自転車に乗る人、ランニングする人にとって、手賀沼はかけがえのない場所である。
なんと言っても、北柏から湖北まで東西に10kmあまり、信号や踏切などに邪魔されず走ることができる。
現在の手賀沼は手賀曙橋が東端となるが、さらにその先には干拓前の手賀沼が手賀川となって残っていて、土手の道を走ったり、歩くことはできる。
布佐まで数キロ続いている。
こんなところは、なかなかない。
これは、サイクリングコースとランニングコースが指定されている柏市側の南岸の話である。
我孫子市側の北岸は、基本的に歩道なので話は違う。
釣り人にとっては、どうだろうか。
私は、釣りをしないのでよくわからないのだが、なかなかいい場所なんじゃないかとは思う。
大堀川や大津川などが流れ込んでいる。
私は、自転車やランニングで出かけても、せいぜい、3、4時間くらいのものである。
でも、釣り人の方は、きっと1日いるんだろうなと思う。
いつも思うのだが、釣り人はだいたい男である。
ほとんどはおじさんである。
おばさんの釣り人は見たことがない。
まあ、考えるまでもないか。
たぶん、そんなひまなおばさんはいるはずがない。
私の育ったところは、村の真ん中を川が流れていて橋がかかっていた。
その橋の下は淵になっていて深さが3、4mあって上から見ても真っ青だった。
もっと深かったかも知れない。
でも、上流下流がすぐに浅瀬になっていたので、子どものたちの遊び場になっていた。
イワナやヤマメがいたが、誰も釣りはしなかった。
川は、子どもにとっては上から眺めるものではなく、中に入って遊ぶところなので、岩の下を手で探って、手づかみしようとした。
もちろん、そう簡単につかむことはできない。
本気で取ろうとする子は、ヤスを使って突いていた。
ヤスというのは、モリの先が何本かに分かれているもので、子どもでも扱えるように軽かった。

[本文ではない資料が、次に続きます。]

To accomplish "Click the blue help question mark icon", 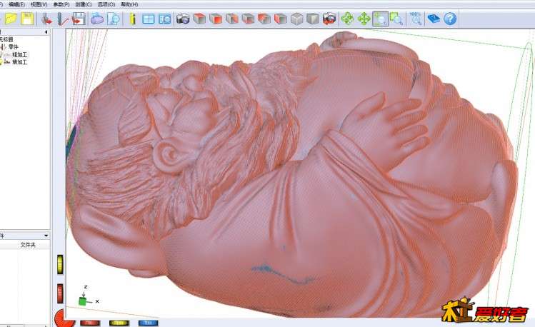I will tap(450, 19).
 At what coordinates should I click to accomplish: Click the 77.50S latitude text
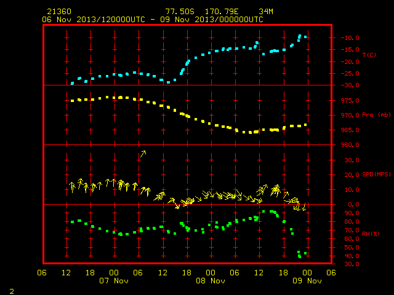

私は、これを「ヤシ」と覚えていたのだが、正確には「ヤス」だった。
なにしろ、秋田なので「ス」は「シ」に変化することがあるのだ。
川には、何カ所も砂防ダムがあった。
なので、通常は魚はダムを遡ることができない。
イワナやヤマメしかいない川に、大雨で増水してダムの上を水が流れると、鯉の滝登りのようにマスが昇ってくる。
そうしたら、子どもがの世界では大ニュースだった。
そういう事もあってか、釣りをやろうと思ったことがない。
いつくるかわからない当たりを待って、すわってることはできないかもしれない。